━━━━━ Dataset content
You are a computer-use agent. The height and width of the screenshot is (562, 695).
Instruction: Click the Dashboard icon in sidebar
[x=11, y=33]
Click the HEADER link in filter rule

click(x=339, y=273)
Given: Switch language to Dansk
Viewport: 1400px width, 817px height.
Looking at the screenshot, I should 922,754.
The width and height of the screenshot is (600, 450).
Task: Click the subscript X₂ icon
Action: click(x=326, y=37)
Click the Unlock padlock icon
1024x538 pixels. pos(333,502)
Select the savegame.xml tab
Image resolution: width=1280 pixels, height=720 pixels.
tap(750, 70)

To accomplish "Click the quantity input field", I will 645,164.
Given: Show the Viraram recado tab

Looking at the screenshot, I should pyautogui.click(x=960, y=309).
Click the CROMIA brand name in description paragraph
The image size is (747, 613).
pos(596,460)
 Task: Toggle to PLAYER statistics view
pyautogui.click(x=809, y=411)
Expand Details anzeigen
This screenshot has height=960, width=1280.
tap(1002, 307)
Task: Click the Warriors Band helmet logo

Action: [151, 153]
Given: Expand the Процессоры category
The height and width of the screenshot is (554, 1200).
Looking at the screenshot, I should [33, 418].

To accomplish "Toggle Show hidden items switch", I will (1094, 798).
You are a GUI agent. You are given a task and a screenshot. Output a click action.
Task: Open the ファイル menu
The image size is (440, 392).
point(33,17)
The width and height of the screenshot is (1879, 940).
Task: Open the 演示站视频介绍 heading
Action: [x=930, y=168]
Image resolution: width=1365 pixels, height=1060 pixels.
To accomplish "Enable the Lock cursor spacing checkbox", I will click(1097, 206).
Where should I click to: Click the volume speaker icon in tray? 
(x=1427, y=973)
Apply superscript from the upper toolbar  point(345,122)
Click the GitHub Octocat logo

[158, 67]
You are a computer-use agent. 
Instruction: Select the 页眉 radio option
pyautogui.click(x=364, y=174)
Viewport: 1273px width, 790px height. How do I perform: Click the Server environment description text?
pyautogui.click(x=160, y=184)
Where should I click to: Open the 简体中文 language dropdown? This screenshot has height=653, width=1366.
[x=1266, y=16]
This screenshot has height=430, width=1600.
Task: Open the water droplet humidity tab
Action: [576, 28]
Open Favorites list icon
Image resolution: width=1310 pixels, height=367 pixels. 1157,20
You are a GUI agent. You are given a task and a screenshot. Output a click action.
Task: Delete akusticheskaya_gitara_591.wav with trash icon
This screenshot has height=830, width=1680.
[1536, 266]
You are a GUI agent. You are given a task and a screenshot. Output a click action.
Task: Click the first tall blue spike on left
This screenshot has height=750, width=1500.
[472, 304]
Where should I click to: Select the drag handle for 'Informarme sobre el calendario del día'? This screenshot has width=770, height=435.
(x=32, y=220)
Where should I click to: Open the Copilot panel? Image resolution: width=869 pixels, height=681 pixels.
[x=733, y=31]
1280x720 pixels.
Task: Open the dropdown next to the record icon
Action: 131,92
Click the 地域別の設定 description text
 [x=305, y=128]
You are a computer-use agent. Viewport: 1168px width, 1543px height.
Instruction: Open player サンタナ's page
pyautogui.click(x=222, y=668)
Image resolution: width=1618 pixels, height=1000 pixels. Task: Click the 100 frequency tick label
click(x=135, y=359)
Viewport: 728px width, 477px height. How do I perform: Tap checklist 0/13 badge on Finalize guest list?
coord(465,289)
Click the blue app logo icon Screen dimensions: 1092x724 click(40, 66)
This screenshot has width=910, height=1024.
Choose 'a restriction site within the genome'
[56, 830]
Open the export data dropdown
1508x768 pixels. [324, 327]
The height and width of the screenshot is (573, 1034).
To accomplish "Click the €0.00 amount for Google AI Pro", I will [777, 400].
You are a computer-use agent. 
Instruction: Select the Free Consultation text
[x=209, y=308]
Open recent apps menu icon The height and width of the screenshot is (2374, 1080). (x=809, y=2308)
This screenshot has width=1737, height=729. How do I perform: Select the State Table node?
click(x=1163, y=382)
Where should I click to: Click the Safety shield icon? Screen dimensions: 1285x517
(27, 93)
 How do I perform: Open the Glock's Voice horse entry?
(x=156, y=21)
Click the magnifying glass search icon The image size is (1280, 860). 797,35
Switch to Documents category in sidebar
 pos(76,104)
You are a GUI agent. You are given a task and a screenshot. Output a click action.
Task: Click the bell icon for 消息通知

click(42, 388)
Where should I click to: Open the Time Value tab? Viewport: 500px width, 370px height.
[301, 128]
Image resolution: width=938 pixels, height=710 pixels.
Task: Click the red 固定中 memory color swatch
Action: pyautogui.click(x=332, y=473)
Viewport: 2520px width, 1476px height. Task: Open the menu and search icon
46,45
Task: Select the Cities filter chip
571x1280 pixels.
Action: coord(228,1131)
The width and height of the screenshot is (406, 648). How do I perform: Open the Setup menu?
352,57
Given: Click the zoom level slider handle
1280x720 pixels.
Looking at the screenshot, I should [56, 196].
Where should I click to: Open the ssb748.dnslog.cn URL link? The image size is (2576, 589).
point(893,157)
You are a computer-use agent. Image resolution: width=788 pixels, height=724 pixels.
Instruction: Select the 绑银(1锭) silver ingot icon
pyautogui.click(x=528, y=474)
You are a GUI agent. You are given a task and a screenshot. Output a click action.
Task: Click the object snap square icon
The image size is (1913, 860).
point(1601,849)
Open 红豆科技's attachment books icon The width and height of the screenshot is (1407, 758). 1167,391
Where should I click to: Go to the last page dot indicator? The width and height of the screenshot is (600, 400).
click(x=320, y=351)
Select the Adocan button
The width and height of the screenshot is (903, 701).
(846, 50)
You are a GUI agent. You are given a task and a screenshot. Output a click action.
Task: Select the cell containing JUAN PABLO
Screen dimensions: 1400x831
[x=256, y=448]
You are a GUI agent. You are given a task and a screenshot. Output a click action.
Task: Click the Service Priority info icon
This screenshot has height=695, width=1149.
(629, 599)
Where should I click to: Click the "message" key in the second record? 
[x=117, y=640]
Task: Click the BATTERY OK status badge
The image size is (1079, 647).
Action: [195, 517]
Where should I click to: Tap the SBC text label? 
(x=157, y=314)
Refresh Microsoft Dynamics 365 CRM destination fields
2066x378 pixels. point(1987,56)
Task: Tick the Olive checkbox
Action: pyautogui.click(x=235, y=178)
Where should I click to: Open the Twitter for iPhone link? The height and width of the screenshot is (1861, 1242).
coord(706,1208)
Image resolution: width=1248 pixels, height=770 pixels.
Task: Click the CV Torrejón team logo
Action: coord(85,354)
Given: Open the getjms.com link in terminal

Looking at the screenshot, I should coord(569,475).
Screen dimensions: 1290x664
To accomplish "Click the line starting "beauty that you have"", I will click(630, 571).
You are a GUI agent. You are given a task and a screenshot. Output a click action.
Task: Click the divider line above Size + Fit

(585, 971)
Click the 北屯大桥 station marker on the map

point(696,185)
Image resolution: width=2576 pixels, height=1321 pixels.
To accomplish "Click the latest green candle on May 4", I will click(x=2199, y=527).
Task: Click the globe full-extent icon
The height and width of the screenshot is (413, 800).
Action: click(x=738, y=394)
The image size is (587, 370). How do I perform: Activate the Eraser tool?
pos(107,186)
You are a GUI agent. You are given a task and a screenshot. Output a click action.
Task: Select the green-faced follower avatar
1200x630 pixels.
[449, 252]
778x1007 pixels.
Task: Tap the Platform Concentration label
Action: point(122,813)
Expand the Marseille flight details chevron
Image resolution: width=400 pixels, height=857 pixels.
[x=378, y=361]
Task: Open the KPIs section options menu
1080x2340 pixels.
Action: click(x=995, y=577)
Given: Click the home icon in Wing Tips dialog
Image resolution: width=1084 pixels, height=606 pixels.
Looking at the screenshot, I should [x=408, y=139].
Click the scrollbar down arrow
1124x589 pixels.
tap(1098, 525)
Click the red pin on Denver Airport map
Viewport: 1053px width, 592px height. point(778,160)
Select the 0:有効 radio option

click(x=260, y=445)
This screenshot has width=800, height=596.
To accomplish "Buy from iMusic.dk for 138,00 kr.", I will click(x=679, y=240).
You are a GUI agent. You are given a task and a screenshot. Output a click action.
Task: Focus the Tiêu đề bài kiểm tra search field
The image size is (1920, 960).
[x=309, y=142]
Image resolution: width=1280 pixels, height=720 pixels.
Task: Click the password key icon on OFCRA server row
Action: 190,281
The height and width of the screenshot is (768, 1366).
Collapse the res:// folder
━━━━━━━━━━
What the exercise asks
Look over the listing above and copy each line that contains "will".

Your response
To accomplish "Click the quantity input field", I will 645,164.
To accomplish "Toggle Show hidden items switch", I will (1094, 798).
To accomplish "Enable the Lock cursor spacing checkbox", I will click(1097, 206).
To accomplish "Click the €0.00 amount for Google AI Pro", I will [777, 400].
To accomplish "Click the line starting "beauty that you have"", I will click(630, 571).
To accomplish "Click the latest green candle on May 4", I will click(x=2199, y=527).
To accomplish "Buy from iMusic.dk for 138,00 kr.", I will click(x=679, y=240).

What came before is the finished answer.